▶ _Set problem 1_
Copy the entire post about Eowyn below, word for word.

Post by Anthony Simon »

When I was a teenager, like a lot of other people, I read Lord of the Rings. This is a book that still matters to me a lot and I like the film treatment too. One of the characters is Eowyn, the niece of the King of Rohan. When battles are to be fought, she's obliged to stay at home because women don't go to war. She decides to go anyway and dresses up as a man, Denhelm. She is rather a slight figure amongst the rest, but nevertheless carries it off.

When the reader (or audience) finds out that Dernhelm is Eowyn differs in the book and the films, but the key moment remains. This is when Theoden, the king of Rohan lies defenseless on the ground before the seemingly unkillable "Lord of the Nazgul", the leader of the Lord of the Rings' forces (He's a wraith who rides around on what looks like a gigantic pterodactyl). Dernhelm appears on the scene and attempts to defend Theoden. The wraith laughs at her saying "No living man may hinder me" (apparently there's a prophesy to this effect).

▶ _Set problem 2_
Return every line of the records that contains the string "coordinates".

Records from a dataset:
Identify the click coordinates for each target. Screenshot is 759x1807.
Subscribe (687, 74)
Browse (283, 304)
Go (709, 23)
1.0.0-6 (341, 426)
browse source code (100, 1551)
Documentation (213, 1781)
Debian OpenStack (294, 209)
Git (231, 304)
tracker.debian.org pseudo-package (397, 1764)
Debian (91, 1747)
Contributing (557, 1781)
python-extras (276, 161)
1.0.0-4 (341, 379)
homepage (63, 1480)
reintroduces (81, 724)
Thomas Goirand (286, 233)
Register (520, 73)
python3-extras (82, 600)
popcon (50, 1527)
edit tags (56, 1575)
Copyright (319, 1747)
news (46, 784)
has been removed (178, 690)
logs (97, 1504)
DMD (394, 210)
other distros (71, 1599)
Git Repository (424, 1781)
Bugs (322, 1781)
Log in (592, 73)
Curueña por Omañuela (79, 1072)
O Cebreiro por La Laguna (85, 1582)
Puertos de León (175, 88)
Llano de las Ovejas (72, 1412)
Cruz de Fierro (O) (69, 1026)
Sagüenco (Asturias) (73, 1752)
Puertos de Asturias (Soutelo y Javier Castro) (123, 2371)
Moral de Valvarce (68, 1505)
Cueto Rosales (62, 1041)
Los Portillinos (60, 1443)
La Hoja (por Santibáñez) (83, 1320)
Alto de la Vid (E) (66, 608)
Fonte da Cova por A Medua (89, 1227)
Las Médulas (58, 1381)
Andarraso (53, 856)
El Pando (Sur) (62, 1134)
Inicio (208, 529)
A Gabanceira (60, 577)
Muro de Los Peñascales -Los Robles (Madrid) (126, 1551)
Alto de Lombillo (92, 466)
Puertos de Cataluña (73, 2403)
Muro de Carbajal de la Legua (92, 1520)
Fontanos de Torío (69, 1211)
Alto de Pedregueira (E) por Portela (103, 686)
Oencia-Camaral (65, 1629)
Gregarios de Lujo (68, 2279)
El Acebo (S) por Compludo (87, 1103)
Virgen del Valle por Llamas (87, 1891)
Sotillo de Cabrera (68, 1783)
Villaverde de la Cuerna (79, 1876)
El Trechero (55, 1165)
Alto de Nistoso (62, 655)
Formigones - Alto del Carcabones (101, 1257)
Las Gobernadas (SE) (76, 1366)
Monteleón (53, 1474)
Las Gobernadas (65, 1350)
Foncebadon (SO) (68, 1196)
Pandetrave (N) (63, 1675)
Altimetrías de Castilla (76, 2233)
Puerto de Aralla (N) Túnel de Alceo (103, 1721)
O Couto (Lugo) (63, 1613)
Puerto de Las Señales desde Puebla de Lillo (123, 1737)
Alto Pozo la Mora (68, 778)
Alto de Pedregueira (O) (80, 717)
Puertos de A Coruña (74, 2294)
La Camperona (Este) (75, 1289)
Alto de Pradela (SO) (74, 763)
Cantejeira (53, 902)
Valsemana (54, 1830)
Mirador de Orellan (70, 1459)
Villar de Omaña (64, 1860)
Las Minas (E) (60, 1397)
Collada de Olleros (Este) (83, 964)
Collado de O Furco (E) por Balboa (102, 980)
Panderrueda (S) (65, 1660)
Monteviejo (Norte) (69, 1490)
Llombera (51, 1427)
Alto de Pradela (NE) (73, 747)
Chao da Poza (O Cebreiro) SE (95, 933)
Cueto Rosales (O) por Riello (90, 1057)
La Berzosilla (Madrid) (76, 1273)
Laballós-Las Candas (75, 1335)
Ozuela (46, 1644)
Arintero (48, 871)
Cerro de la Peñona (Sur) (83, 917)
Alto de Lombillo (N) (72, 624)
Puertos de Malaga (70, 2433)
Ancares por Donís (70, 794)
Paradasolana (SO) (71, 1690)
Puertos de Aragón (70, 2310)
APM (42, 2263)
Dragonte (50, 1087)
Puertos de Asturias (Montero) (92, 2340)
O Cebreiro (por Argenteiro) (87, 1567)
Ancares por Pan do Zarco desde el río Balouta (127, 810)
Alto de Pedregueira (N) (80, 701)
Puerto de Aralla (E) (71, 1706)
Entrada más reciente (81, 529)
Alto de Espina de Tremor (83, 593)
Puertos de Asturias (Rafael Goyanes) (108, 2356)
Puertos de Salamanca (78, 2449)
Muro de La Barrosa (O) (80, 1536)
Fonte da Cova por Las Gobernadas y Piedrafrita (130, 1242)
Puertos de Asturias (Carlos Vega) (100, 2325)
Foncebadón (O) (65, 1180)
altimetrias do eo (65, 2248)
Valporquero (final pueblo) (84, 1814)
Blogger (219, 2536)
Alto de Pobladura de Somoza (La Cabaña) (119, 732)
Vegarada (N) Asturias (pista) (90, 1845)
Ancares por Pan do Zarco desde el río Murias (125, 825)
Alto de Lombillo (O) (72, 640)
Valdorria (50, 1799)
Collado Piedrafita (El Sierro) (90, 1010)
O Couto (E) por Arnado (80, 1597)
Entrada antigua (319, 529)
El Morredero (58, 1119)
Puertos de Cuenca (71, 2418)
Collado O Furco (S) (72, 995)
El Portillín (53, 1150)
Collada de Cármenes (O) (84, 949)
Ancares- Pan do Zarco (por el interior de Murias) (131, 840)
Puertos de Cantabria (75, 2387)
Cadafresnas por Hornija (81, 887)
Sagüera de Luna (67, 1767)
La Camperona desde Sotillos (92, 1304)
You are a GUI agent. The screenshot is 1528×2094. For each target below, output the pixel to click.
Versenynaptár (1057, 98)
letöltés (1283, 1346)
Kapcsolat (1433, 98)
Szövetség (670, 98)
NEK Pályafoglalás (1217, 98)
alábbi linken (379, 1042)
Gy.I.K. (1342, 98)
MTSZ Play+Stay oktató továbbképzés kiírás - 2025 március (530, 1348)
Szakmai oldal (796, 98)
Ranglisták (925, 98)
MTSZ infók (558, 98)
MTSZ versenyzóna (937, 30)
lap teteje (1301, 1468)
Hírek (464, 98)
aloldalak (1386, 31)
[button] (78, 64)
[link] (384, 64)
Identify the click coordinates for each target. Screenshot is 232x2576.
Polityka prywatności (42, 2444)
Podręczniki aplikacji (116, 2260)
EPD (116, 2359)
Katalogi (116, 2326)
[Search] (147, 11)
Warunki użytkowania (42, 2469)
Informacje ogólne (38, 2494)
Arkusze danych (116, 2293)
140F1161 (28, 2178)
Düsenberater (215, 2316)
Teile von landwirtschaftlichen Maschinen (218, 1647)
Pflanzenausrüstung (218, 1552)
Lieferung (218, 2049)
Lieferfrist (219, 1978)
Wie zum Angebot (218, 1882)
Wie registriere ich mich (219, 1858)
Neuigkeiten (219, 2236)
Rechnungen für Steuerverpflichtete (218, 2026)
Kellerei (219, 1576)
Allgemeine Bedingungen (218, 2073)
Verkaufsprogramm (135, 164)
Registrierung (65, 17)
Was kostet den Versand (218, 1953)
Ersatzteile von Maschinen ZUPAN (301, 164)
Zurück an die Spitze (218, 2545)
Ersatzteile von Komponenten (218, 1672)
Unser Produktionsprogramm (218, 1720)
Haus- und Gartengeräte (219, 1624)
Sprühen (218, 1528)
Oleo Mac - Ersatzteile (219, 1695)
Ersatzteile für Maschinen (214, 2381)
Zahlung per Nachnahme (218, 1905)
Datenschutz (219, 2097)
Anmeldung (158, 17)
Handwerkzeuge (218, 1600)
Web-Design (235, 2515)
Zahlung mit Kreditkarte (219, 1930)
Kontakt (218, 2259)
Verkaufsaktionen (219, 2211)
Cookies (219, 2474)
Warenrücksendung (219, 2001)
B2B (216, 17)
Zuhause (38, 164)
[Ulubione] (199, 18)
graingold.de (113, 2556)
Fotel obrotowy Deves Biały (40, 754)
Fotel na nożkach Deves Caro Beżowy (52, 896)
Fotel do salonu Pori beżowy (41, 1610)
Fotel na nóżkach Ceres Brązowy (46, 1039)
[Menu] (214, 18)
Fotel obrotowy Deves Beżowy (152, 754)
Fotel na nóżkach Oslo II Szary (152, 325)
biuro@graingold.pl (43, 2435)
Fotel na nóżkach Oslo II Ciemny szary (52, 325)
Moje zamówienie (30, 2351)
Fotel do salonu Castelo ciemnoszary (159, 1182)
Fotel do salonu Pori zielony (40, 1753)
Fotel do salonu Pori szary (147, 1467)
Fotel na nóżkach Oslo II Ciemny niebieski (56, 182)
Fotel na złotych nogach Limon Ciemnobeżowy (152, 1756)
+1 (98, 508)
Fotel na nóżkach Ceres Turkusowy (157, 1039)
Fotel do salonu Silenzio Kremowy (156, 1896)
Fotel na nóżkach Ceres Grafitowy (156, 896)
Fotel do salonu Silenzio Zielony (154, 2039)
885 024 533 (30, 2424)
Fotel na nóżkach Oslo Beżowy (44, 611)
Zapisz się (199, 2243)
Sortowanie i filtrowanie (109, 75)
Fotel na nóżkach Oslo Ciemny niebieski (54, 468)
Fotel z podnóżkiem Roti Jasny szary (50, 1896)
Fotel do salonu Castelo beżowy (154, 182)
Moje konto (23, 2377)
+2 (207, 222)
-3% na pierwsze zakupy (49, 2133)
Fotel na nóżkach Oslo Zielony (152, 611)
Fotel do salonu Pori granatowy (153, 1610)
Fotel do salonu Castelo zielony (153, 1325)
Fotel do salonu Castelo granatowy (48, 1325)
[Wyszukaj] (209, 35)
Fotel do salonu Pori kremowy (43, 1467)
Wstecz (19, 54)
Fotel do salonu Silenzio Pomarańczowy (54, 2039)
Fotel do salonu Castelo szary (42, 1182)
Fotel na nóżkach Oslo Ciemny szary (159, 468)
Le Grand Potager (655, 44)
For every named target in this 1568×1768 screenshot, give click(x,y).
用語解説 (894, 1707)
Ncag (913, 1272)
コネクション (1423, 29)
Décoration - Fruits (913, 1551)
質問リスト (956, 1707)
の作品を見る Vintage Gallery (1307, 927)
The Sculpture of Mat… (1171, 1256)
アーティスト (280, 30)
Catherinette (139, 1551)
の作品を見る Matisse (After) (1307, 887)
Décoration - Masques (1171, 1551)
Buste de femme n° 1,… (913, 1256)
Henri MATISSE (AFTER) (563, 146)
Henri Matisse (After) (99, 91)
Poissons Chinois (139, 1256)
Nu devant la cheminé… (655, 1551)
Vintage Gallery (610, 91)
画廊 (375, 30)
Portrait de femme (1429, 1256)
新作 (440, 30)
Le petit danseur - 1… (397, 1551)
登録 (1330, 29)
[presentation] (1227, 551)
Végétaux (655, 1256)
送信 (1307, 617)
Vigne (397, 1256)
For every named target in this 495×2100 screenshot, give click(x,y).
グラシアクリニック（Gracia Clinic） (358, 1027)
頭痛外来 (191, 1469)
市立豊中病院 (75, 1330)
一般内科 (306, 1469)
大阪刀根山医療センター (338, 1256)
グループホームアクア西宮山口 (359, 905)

▶ _Problem solution 1_
Post by Anthony Simon »

When I was a teenager, like a lot of other people, I read Lord of the Rings. This is a book that still matters to me a lot and I like the film treatment too. One of the characters is Eowyn, the niece of the King of Rohan. When battles are to be fought, she's obliged to stay at home because women don't go to war. She decides to go anyway and dresses up as a man, Denhelm. She is rather a slight figure amongst the rest, but nevertheless carries it off.

When the reader (or audience) finds out that Dernhelm is Eowyn differs in the book and the films, but the key moment remains. This is when Theoden, the king of Rohan lies defenseless on the ground before the seemingly unkillable "Lord of the Nazgul", the leader of the Lord of the Rings' forces (He's a wraith who rides around on what looks like a gigantic pterodactyl). Dernhelm appears on the scene and attempts to defend Theoden. The wraith laughs at her saying "No living man may hinder me" (apparently there's a prophesy to this effect).

▶ _Problem solution 2_
Identify the click coordinates for each target. Screenshot is 759x1807.
Identify the click coordinates for each target. Screenshot is 232x2576.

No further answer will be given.